TASK REQUIREMENTS | Reproduce each of the following records word for word, line by line, with no changes.

— START TASK MATERIAL —

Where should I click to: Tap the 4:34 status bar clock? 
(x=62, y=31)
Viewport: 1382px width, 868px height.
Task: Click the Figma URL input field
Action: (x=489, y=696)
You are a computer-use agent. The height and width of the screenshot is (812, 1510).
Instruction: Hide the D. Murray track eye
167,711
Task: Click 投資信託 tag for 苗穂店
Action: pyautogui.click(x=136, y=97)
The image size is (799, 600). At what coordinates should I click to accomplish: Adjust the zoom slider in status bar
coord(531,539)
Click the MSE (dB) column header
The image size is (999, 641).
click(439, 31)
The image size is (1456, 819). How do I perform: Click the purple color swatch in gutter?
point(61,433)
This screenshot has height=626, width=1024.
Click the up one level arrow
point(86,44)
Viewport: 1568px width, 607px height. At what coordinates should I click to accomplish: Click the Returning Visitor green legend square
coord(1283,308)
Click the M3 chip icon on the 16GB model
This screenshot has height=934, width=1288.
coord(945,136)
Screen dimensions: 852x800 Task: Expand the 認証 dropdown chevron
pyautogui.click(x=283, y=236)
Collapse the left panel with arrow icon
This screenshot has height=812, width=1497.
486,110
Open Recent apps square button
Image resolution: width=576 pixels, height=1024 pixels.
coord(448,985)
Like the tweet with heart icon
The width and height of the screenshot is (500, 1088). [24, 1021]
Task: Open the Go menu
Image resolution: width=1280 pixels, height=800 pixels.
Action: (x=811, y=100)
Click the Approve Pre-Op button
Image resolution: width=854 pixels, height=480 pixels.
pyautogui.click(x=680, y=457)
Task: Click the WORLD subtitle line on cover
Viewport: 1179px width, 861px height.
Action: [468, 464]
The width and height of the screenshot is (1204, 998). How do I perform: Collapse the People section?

— END TASK MATERIAL —

ANSWER TO THIS EXERCISE |
Where should I click to: Tap the 4:34 status bar clock? 
(x=62, y=31)
Viewport: 1382px width, 868px height.
Task: Click the Figma URL input field
Action: (x=489, y=696)
You are a computer-use agent. The height and width of the screenshot is (812, 1510).
Instruction: Hide the D. Murray track eye
167,711
Task: Click 投資信託 tag for 苗穂店
Action: pyautogui.click(x=136, y=97)
The image size is (799, 600). At what coordinates should I click to accomplish: Adjust the zoom slider in status bar
coord(531,539)
Click the MSE (dB) column header
The image size is (999, 641).
click(439, 31)
The image size is (1456, 819). How do I perform: Click the purple color swatch in gutter?
point(61,433)
This screenshot has height=626, width=1024.
Click the up one level arrow
point(86,44)
Viewport: 1568px width, 607px height. At what coordinates should I click to accomplish: Click the Returning Visitor green legend square
coord(1283,308)
Click the M3 chip icon on the 16GB model
This screenshot has height=934, width=1288.
coord(945,136)
Screen dimensions: 852x800 Task: Expand the 認証 dropdown chevron
pyautogui.click(x=283, y=236)
Collapse the left panel with arrow icon
This screenshot has height=812, width=1497.
486,110
Open Recent apps square button
Image resolution: width=576 pixels, height=1024 pixels.
coord(448,985)
Like the tweet with heart icon
The width and height of the screenshot is (500, 1088). [24, 1021]
Task: Open the Go menu
Image resolution: width=1280 pixels, height=800 pixels.
Action: (x=811, y=100)
Click the Approve Pre-Op button
Image resolution: width=854 pixels, height=480 pixels.
pyautogui.click(x=680, y=457)
Task: Click the WORLD subtitle line on cover
Viewport: 1179px width, 861px height.
Action: [468, 464]
The width and height of the screenshot is (1204, 998). How do I perform: Collapse the People section?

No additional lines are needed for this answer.